Inspired By Carrie Mae Weems : Creation & The Power of Self-Portraiture

Self-Portraiture is a soul-versation about being an African woman, who born and bred on the continent, has temporarily or permanently moved abroad to pursue her studies at an elite institution. She is a cultured, exposed, sophisticated, enlightened and empowered Afropolitan yet she must prove her self-worth in this differently-demanding environment.

How does a body like hers that speaks volumes before she says a word, negotiate the razor-sharp contours of what it means to be an African woman? How is her body constructed in memory and art history in a race- and gender-charged global environment? How is it to be deconstructed and reassembled? How can photography and self-representation be redemptive of this blurred and bleak image of African womanhood?

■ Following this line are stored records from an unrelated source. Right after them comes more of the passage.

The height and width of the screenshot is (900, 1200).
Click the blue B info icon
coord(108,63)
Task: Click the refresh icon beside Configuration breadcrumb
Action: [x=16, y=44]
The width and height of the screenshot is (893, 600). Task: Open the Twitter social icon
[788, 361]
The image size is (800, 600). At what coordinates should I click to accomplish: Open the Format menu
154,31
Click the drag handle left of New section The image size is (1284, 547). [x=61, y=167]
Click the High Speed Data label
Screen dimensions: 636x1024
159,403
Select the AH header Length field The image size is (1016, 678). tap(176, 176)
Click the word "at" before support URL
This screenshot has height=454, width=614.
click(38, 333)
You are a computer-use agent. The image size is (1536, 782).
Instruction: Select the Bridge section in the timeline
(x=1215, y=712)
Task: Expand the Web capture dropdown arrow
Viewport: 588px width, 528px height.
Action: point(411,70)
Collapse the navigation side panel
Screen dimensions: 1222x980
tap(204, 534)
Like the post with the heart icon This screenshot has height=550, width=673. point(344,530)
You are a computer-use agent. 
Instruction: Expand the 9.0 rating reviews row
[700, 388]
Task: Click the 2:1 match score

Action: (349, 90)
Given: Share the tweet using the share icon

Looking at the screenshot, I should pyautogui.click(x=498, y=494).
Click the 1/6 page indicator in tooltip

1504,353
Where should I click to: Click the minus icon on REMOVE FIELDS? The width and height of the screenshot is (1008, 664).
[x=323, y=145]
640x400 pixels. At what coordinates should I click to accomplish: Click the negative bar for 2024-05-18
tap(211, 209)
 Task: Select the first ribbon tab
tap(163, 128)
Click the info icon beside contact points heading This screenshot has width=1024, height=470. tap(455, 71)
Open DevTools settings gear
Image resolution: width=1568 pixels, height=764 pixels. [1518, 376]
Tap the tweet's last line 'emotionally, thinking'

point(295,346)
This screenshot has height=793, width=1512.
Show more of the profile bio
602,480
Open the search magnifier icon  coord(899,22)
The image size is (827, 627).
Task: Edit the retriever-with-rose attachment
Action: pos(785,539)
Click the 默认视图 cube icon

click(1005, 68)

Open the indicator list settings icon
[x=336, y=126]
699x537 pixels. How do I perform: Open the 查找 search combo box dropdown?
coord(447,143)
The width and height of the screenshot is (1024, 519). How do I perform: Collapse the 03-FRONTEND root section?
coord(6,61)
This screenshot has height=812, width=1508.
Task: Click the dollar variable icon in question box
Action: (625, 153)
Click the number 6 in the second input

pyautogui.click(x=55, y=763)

I began to ask these questions this past semester when I took an Art History tutorial called Writing About Bodies with Professor Carol Ockman (She is a rare gem!). I am in the final semester of a Bachelors Degree in Political Science, so this was an experience in uncomfortable and unconventional learning. I encountered the work of Carrie Mae Weems and my life was changed!

*** Yes, I am really geeky, I LOVE school! ***

The focus of this part of my blog shall be on my artistic and creative endeavors in representing living bodies and objects, bodies that were once alive, and bodies that move and perform. 

What after all, does it mean to be AFRICAN and WOMAN?

To lots of musings together!

PS- Don't forget to follow me on @cravingyellow for a bitter-sweet taste of my cravings! 

xoXox, 

Tabitha.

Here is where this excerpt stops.